Tamara Ospina Posse: Na região, o século XXI começou com uma onda de governos progressistas que reorientaram o rumo da América Latina, mas esta dinâmica começou a estagnar após a vitória de Mauricio Macri na Argentina, em 2015, levando a que muitos previssem o fim do progressismo na região. Assim, começou uma onda de governos conservadores, mas, em países como Brasil, Honduras ou Bolívia, o progressismo regressou. E noutros, como México e Colômbia, conseguiu chegar ao poder pela primeira vez. Como interpreta esta tensão actual entre os governos populares ou progressistas e outros conservadores ou oligárquicos?

Álvaro García Linera: O que caracteriza o período histórico que vai desde há dez ou 15 anos até aos próximos dez a 15 anos é o declínio lento, angustiante e contraditório de um modelo de organização da economia e de legitimação do capitalismo contemporâneo, bem como a ausência de um novo modelo sólido e estável que retome o crescimento económico, a estabilidade económica e a legitimação política.
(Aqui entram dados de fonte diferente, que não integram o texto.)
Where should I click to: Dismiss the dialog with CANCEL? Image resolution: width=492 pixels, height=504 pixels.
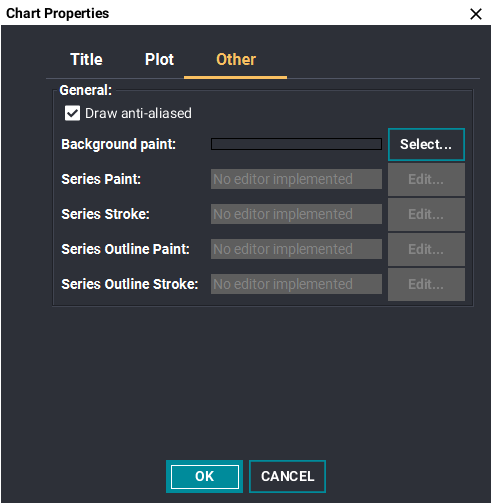click(x=287, y=477)
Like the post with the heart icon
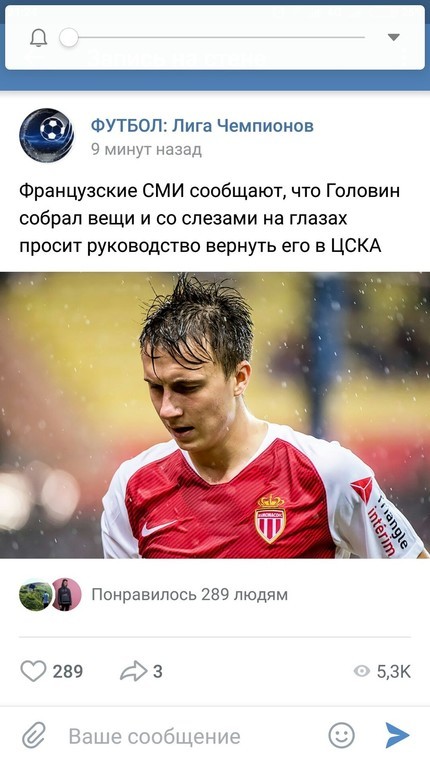The height and width of the screenshot is (764, 430). coord(33,671)
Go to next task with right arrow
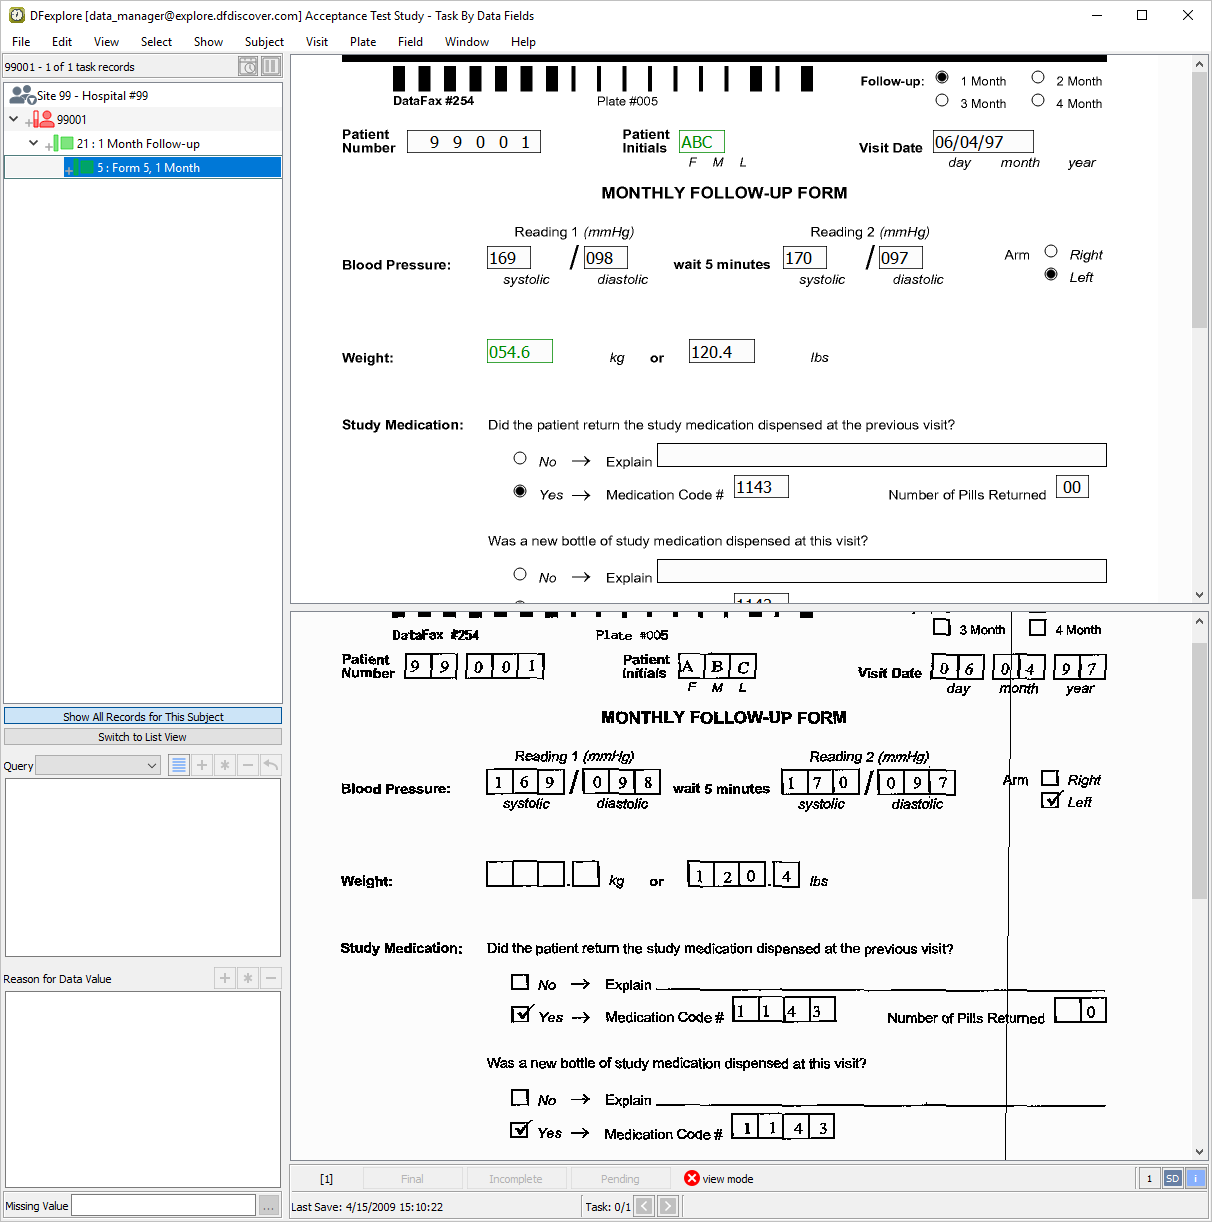The image size is (1212, 1222). [668, 1206]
É um longo período, estamos a falar de 20 ou 30 anos, durante o qual vigora aquilo a que chamamos «tempo liminar» – a que Gramsci chamava «interregno» –, no qual ocorrem múltiplas tentativas de resolver esse impasse.

A América Latina – e agora o mundo, porque a América Latina se adiantou ao que depois ocorreu em todos os lados – viveu uma onda progressista intensa e profunda, mas que não conseguiu consolidar-se, seguida por uma resposta regressiva conservadora e depois por uma nova onda progressista. Possivelmente, ainda veremos nos próximos cinco ou dez anos essas ondas e contra-ondas de vitórias e derrotas curtas, de hegemonias curtas, até que se redefina o novo modelo de acumulação e legitimação que trará de volta ao mundo e à América Latina um ciclo de estabilidade para os próximos 30 anos.

«No fundo, como ocorreu nas décadas de 30 e 80 do século XX, o que vemos é o declínio cíclico de um regime de acumulação económica [...], o caos que esse ocaso histórico gera e a luta para estabelecer um novo e duradouro modelo de acumulação-dominação que retome o crescimento económico e a adesão social.»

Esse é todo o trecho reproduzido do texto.